Three novel transition-metal substituted polyoxotungstates based on Keggin fragments, Cs_3K_3[Co(H_2O)_6] _2[Co(H_2O)_3(α-GeW_(11)CoO _(38))_3]·30H_2O (1), K _(18){[Mn(H_2O)_3]_2[Mn(H _2O)_2][(B-β-SiW_9O_(33)(OH))Mn _3(H_2O)(B-β-SiW_8O_(30-) (OH))] _2}·16H_2O (2), and K_8[Cd(H _2O)_3]_2[Cd_4(H_2O) _2(B-α-SiW_9O_(34))_2] ·20H_2O (3), have been synthesized by reaction of dilacunary Keggin precursors K_8[γ-GeW_(10)O_(36)] ·6H_2O/K_8[γ-SiW_(10)O_(36)] · 12H_2O with transition-metal salts at ambient temperature and characterized by inductively coupled plasma (ICP) analyses, IR spectra, UV spectra, and single-crystal X-ray diffraction. The polyoxoanion of 1 is a novel trimer constructed from three mono-Co~(II) substituted Keggin fragments [α-GeW_(11)CoO_(38)]~(4-) linked by six W-O-Co/W bridges and a capping [Co(H_2O)_3]~(2+) bridge. 2 displays the one-dimensional chain built by tetrameric {[Mn(H_2O) _3]2_[Mn(H_2O)_2][(B-β-SiW _9O_(33)(OH))Mn_3(H_2O)(B-β-SiW _8O_(30)(OH))]_2}~(18-) units, which is the first one-dimensional silicotungstate containing asymmetric sandwich-type moieties constructed from [B-β-SiW_9O_(34)] and [B-β-SiW_8O_(31)]~(10-) fragments. 3 utilizes the two-dimensional sheet established by tetra-Cd~(II) substituted sandwich-type [Cd_4(H_2O)_2(B-α-SiW _9O_(34))_2]~(12-) units and [Cd(H _2O)_3]~(2+) linkers, representing the first two-dimensional (3,6-topological network with a Schl?fli symbol of 3 ~6 4~65~3 built by sandwich-type Keggin units in polyoxometalate chemistry. Magnetic susceptibility measurements indicate antiferromagnetic exchange interactions within Co~(II) ions in 1 and within Mn~(II) ions in 2. The best least-squares fitting values for 2 are J =-1.16 cm~(-1) and g = 2.13 based on the isostropic spin model. Furthermore, the room-temperature solid-state photoluminescence of 3 displays two emission bands, which are derived from O → Cd ligand-to-metal charge transfer transitions and O → W ligand-to-metal charge transfer transitions, respectively.

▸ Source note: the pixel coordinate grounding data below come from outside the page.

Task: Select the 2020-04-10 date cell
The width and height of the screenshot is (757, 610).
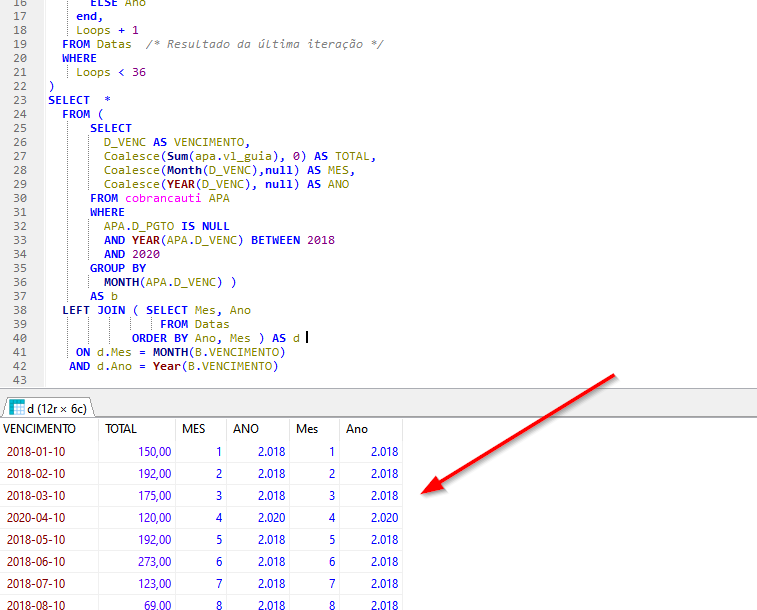Action: (36, 518)
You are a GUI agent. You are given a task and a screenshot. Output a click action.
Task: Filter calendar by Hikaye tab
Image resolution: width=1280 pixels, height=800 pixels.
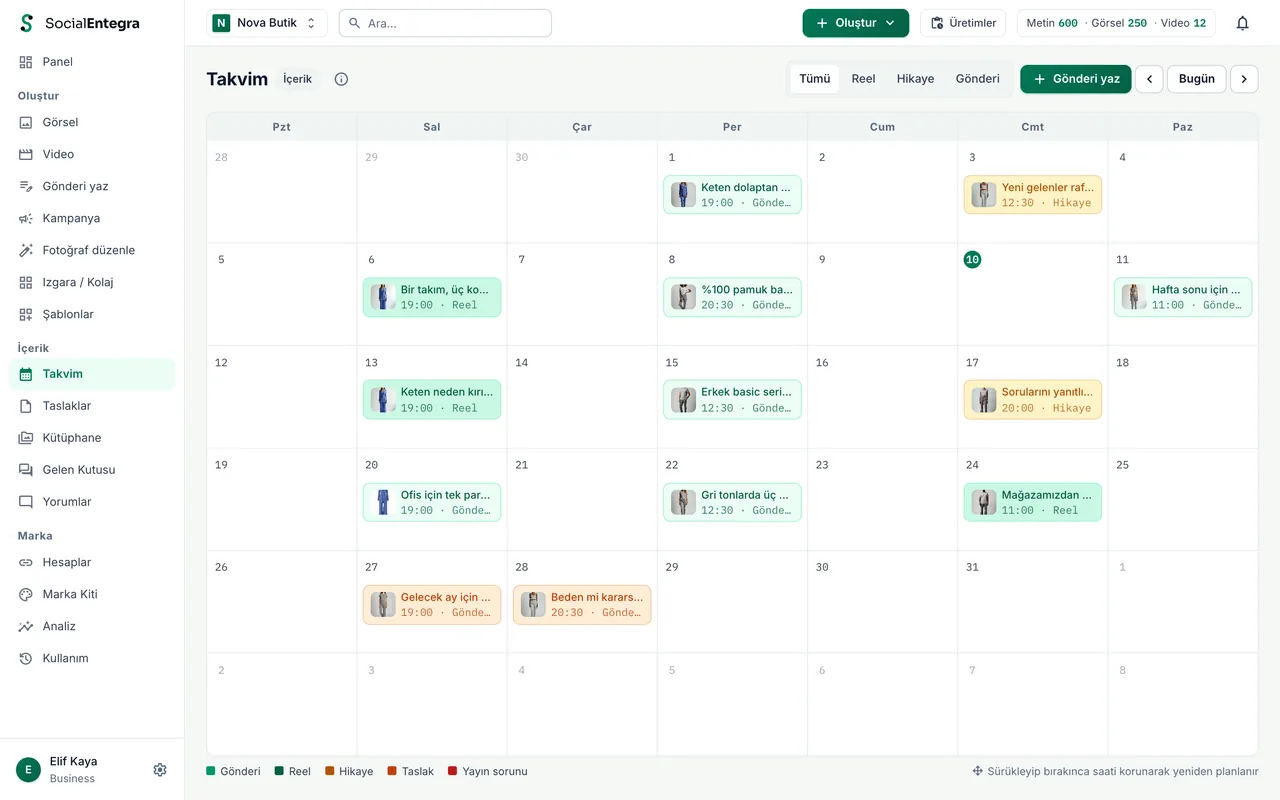[915, 79]
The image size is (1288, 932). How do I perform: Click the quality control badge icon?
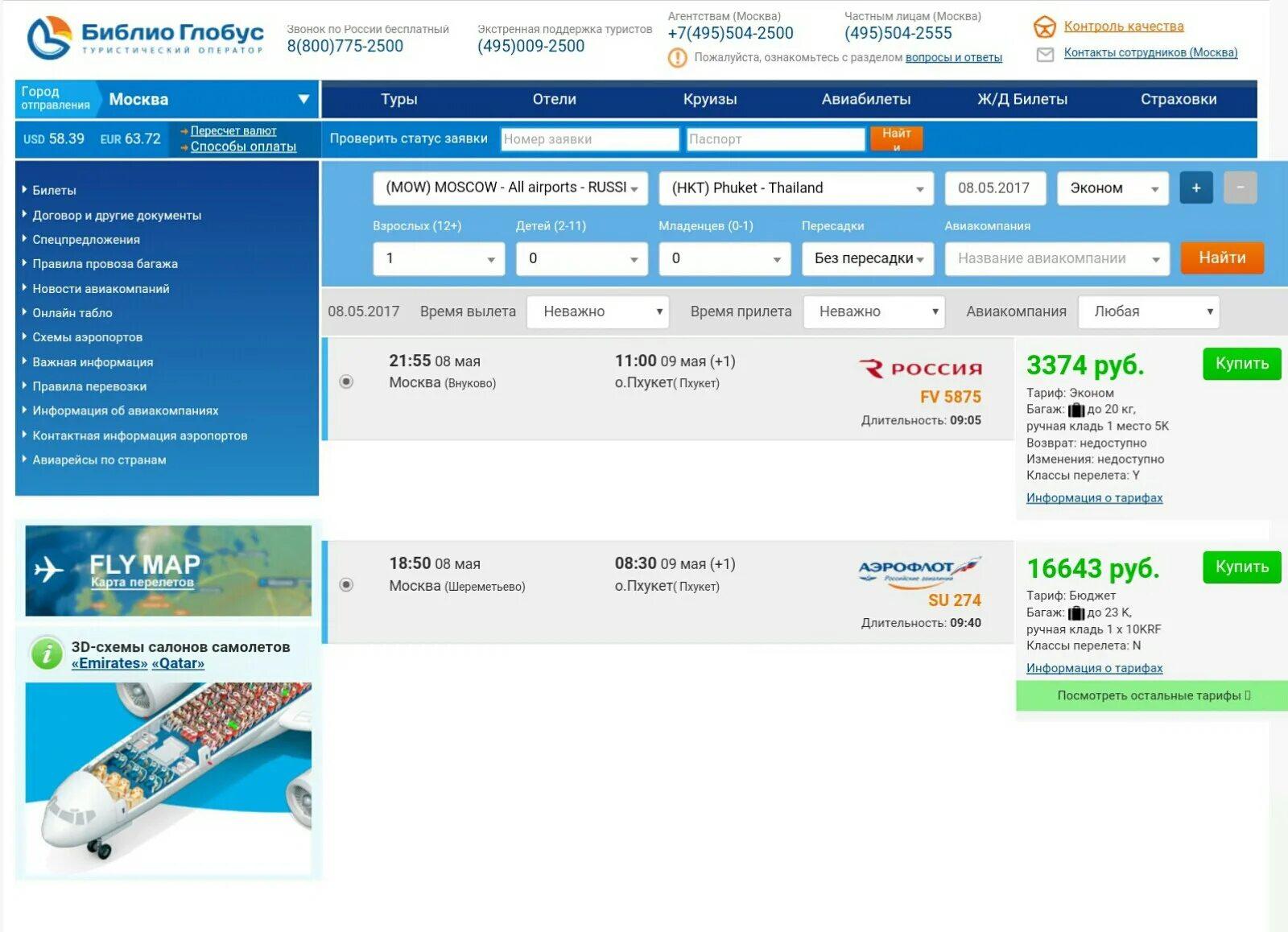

机译:基于Keggin片段的三个新颖的过渡金属取代的聚氧钨酸盐Cs_3K_3 [Co(H_2O)_6] _2 [Co(H_2O)_3(α-GeW_(11)CoO _(38))_ 3]·30H_2O(1),K _ (18){[Mn(H_2O)_3] _2 [Mn(H _2O)_2] [(B-β-SiW_9O_(33)(OH))Mn _3(H_2O)(B-β-SiW_8O_(30-)( OH))] _2}·16H_2O(2)和K_8 [Cd(H _2O)_3] _2 [Cd_4(H_2O)_2(B-α-SiW_9O_(34))_ 2]·20H_2O(3)已合成通过在环境温度下使过渡金属的Keggin前体K_8 [γ-GeW_(10)O_(36)]·6H_2O / K_8 [γ-SiW_(10)O_(36)]·12H_2O与过渡金属盐反应而表征等离子体(ICP)分析,红外光谱,紫外光谱和单晶X射线衍射。 1的多氧阴离子是由三个单Co-(II)取代的Keggin片段[α-GeW_(11)CoO_(38)]〜(4-)组成的新型三聚体,该片段由六个WO-Co / W桥和一个封盖连接[Co(H_2O)_3]〜(2+)桥。图2显示了由四聚体[[Mn(H_2O)_3] 2_ [Mn(H_2O)_2] [(B-β-SiW_9O_(33)(OH))Mn_3(H_2O)(B-β- SiW _8O_(30)(OH))_ 2}〜(18-)单元,这是由[B-β-SiW_9O_(34)]和[B-β构成的第一个一维含硅钨酸盐的不对称夹心型结构部分-SiW_8O_(31)]〜(10-)片段。图3利用由四-Cd〜(II)取代的夹心型[Cd_4(H_2O)_2(B-α-SiW_9O_(34))_ 2]〜(12-)单元和[Cd(H _2O)_3]〜(2+)接头,表示通过多金属氧酸盐化学中的三明治型Keggin单元建立的第一个二维(3,6-拓扑网络,其Schlfli符号为3〜6 4〜65〜3)。磁化率测量表明1中的Co〜(II)离子和2中的Mn〜(II)离子之间的反铁磁交换相互作用。2的最佳最小二乘拟合值为J = -1.16 cm〜(-1)和g =基于等熵自旋模型的2.13。此外,3的室温固态光致发光显示两个发射带,这是从O→Cd配体到金属的电荷转移跃迁和O→W配体到金属的电荷转移获得的转移过渡。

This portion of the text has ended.